Au moment où Segel devient une loque humaine, cette image même est comme une crise, un point de non-retour dans le ridicule atteint par le film et qui est en partie dû au fait que les scènes ne visent qu’elles-mêmes, ne renvoient qu’à ce maniérisme apatowesque, aveugle au devenir de ses personnages, ici inexistants. Plus que cette histoire d’amour, chez Stoller et dans les Apatow-movies, ce qui a toujours compté c’est la justesse du détail générationnel, qui est affaire de petites décharges digressives au sein d’une scène, pas plus. Mais pendant ce temps, c’est le couple qui est mis à mal et une sorte de politesse de la vraisemblance qui fait totalement défaut au film. Segel souffre pendant que Blunt flirte avec son prof, finit son doctorat de psychologie et demande à son boyfriend d’être encore fière pour elle. Le sublime a été posé trop tôt (cette scène de rencontre en déguisement), il était la métaphysique au rabais d’un monstre d’égoïsme et d’un freak fatigant, parce qu’il n’y a plus de quoi rire devant un pull trop grand avec un cerf dessus. Il suffit de regarder Cinq ans de réflexion à la lumière des films d’Apatow pour voir ce que Stoller manque. Chez Apatow, la bizarrerie et l’échec sont toujours tristes, ne sont revendiqués qu’à un degré d’innocence où le loser n’a pas encore rencontré cet autre dans lequel il se regarde. Mais au-delà de ce qu’il représente presque sociologiquement (un geek, un comique-star, un puceau), ils sont invariablement considérés comme des types bien, qui se considèrent comme tels mais ont besoin qu’un ami ou un amour leur disent comment vivre.

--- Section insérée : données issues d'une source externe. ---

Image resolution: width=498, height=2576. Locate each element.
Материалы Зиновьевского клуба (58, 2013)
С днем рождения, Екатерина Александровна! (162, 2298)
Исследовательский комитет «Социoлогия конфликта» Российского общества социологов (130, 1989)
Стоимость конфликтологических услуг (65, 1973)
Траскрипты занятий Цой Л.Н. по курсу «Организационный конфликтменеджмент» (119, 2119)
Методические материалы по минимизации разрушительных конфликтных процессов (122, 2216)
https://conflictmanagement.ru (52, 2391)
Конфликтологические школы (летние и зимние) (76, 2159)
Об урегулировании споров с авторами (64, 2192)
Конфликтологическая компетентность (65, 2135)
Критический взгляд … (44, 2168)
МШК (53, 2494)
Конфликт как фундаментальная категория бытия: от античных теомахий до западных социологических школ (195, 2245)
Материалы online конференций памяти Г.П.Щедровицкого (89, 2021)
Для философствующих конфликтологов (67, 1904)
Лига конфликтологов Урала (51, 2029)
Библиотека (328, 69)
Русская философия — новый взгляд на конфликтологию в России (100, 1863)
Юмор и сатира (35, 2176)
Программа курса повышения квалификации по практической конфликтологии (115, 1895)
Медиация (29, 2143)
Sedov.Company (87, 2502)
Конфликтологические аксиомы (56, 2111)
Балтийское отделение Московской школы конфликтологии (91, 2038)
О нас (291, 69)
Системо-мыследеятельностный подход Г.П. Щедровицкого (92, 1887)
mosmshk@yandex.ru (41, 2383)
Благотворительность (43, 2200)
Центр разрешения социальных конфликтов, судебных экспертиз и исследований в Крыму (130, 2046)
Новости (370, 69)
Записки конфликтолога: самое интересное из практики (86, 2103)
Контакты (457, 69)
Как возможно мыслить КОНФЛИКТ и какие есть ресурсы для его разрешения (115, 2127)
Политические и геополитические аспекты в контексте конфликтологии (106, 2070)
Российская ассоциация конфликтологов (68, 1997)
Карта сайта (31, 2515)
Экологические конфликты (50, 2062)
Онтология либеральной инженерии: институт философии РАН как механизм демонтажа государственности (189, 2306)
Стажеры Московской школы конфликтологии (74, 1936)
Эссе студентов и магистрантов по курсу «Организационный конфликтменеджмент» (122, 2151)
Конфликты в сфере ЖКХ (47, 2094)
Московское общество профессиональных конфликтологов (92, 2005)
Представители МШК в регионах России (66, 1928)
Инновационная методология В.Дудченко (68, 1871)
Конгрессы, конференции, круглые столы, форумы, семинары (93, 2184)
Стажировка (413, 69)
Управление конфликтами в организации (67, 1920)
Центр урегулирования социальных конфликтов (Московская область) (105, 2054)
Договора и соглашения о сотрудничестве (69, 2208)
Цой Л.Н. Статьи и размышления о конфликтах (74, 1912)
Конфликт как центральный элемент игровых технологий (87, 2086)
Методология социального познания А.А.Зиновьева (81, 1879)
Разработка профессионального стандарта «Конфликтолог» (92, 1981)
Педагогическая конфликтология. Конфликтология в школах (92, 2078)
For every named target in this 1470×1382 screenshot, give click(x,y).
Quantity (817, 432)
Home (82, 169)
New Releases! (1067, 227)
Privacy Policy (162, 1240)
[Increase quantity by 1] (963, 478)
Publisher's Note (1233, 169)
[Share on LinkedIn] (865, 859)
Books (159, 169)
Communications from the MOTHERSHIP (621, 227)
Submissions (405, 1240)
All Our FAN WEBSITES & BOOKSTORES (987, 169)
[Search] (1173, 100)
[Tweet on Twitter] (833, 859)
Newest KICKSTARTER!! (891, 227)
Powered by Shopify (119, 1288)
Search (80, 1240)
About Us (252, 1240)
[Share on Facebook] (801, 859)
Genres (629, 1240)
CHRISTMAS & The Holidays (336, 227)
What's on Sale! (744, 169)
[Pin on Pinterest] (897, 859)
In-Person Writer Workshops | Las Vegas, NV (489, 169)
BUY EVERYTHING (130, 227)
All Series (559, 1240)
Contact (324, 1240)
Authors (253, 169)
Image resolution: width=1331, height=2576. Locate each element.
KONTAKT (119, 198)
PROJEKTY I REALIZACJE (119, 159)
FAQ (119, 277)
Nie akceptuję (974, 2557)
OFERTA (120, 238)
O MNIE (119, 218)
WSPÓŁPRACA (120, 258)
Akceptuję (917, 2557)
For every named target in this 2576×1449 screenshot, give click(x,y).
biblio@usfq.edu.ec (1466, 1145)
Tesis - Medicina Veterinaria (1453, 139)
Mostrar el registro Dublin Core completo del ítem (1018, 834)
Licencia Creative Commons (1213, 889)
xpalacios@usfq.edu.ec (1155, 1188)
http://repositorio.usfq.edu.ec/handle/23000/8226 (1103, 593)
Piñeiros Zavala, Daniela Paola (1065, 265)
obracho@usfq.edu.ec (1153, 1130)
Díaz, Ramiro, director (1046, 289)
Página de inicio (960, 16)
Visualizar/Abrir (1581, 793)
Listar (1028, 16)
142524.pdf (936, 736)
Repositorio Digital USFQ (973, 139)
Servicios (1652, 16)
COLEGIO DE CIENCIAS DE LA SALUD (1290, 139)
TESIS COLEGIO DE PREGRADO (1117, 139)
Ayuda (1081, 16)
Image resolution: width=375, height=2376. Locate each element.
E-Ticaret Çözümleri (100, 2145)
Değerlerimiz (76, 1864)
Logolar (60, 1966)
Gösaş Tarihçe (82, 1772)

Dans 40 ans, toujours puceau, Apatow ne quittait pas d’une semelle son personnage, tout se justifiait par rapport à lui, c’était davantage un être-puceau logé en chacun de nous qu’un véritable puceau qui l’intéressait. Ici, Stoller n’a qu’une collection de scènes à dégainer, un mélange entre l’univers apatowesque et les épiphanies ensoleillées de James L. Brooks ou Cameron Crowe. Cinq ans de réflexion brandit alors les signes de bonne santé du Apatow-movie tout en se développant contre ses codes : contre la conversation, l’explication, la volonté de changer, la reconnaissance de ses erreurs, les sacrifices mutuels, un refus de la médiocrité – sur le même genre de malentendu, voir la saison 1 de la série Girls. La fin du film en forme de blague résume à peu près toute l’entreprise de dégradation du genre, en faisant de la cérémonie de mariage une sorte de commande au fast-food super rigolote – encore une fois, l’envie de faire cette scène cocasse l’emporte sur le réel enjeu du film. A présent, plus rien n’empêche des personnages détestables de prétendre à ce que la comédie américaine a de mieux à offrir à ses êtres humains, entre le normal et le sublime : un petit coin de happy end.